* **DATA FOR THE TASK**
--- --- ---

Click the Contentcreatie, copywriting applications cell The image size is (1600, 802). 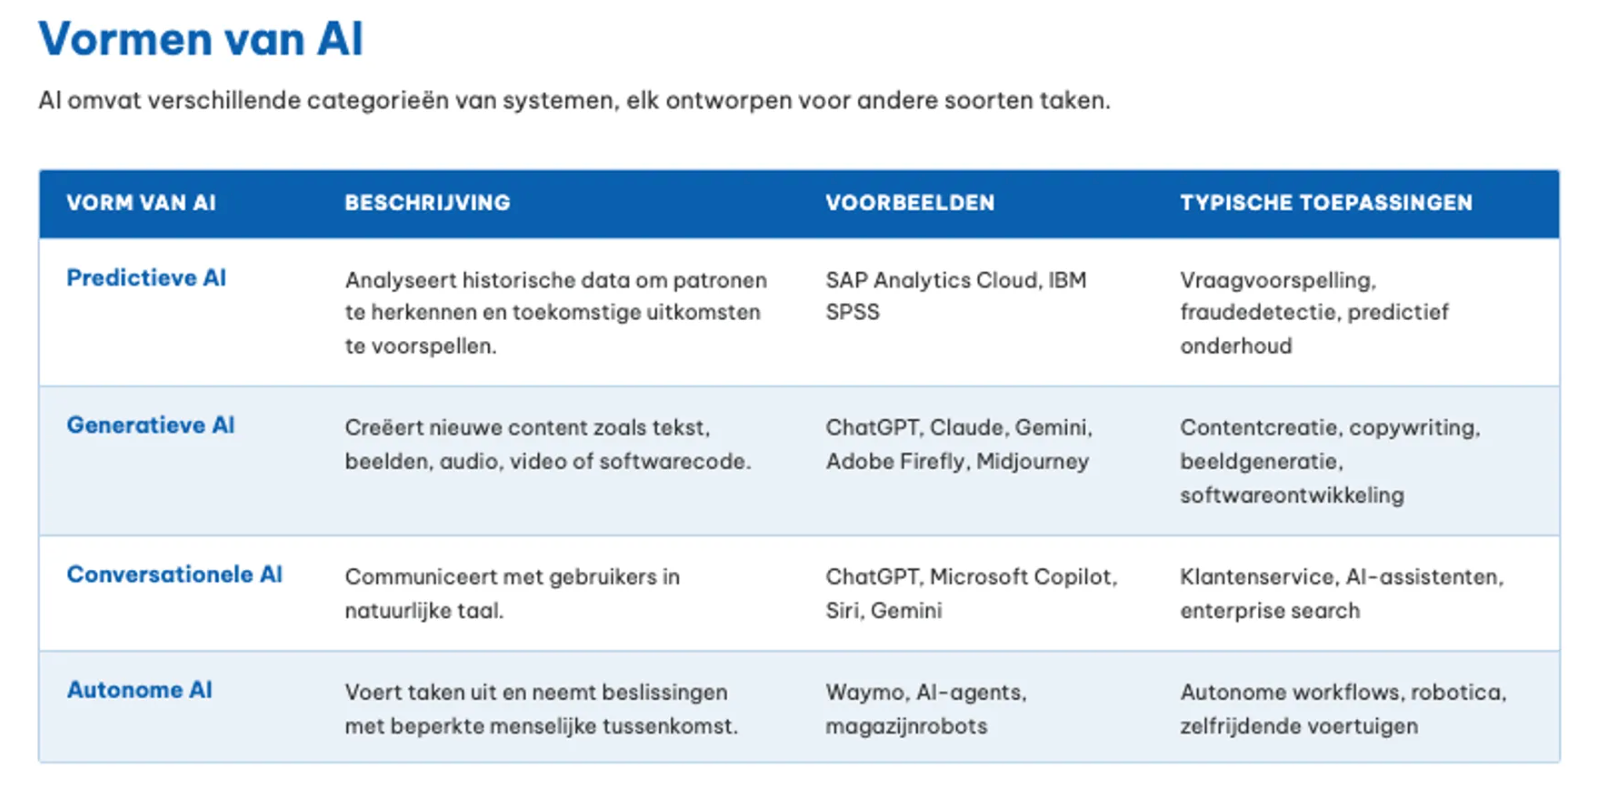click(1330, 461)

--- --- ---

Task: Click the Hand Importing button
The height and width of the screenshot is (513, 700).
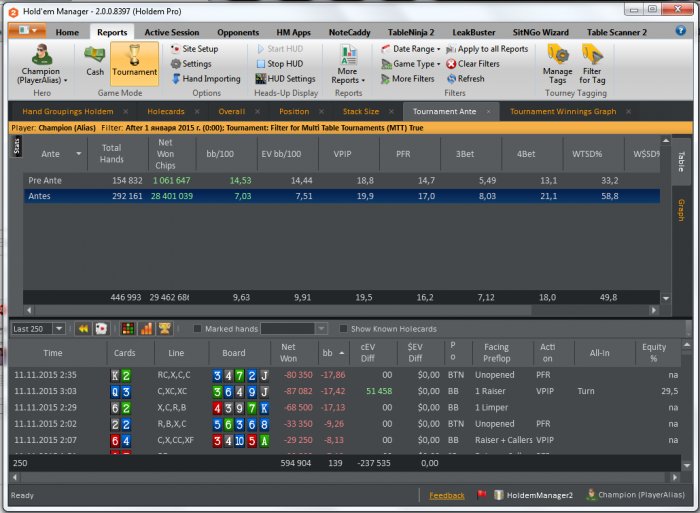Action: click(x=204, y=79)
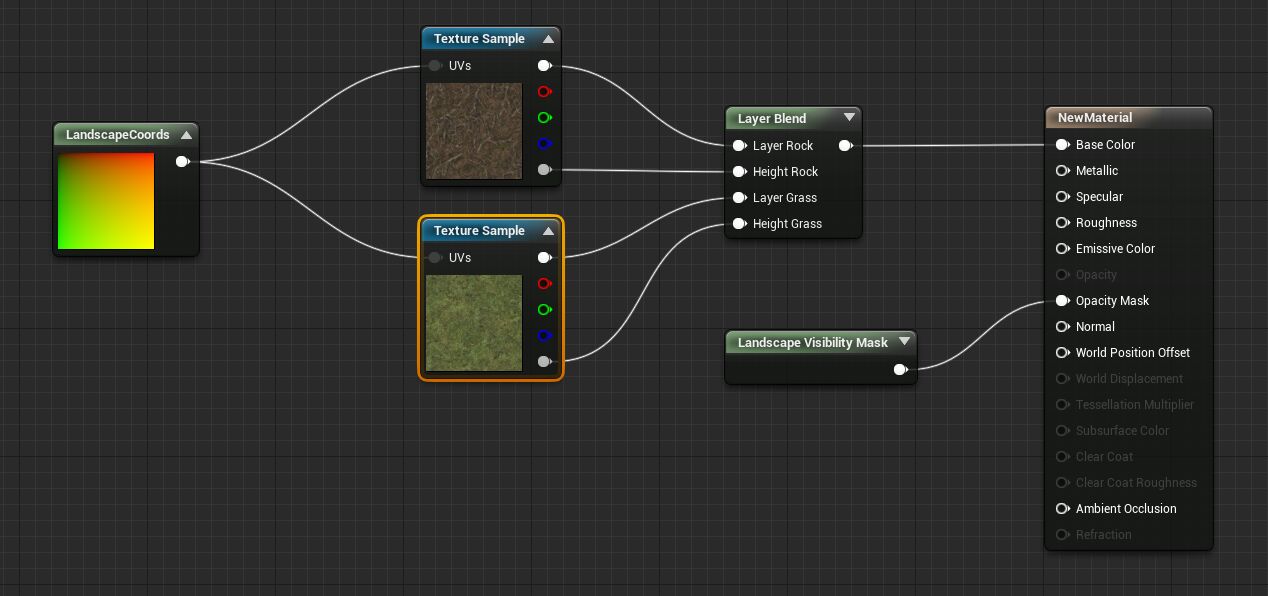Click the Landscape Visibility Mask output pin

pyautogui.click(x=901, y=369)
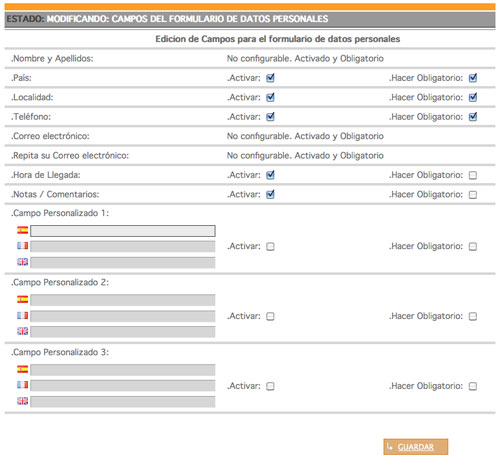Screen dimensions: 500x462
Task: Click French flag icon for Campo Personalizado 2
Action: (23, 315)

--- --- ---

* **YOUR OBJECTIVE**
Format the data as a numbered list, beginning at the line that contains "Task: Click the Hand Importing button" and ending after the line that contains "Action: (23, 315)", with blank lines omitted. Leave the pictures out of the answer.

* **SOLUTION TO THIS PROBLEM**
1. Task: Click the Hand Importing button
2. The height and width of the screenshot is (513, 700).
3. Action: click(x=204, y=79)
4. Click the Landscape Visibility Mask output pin
5. pyautogui.click(x=901, y=369)
6. Screen dimensions: 500x462
7. Task: Click French flag icon for Campo Personalizado 2
8. Action: (23, 315)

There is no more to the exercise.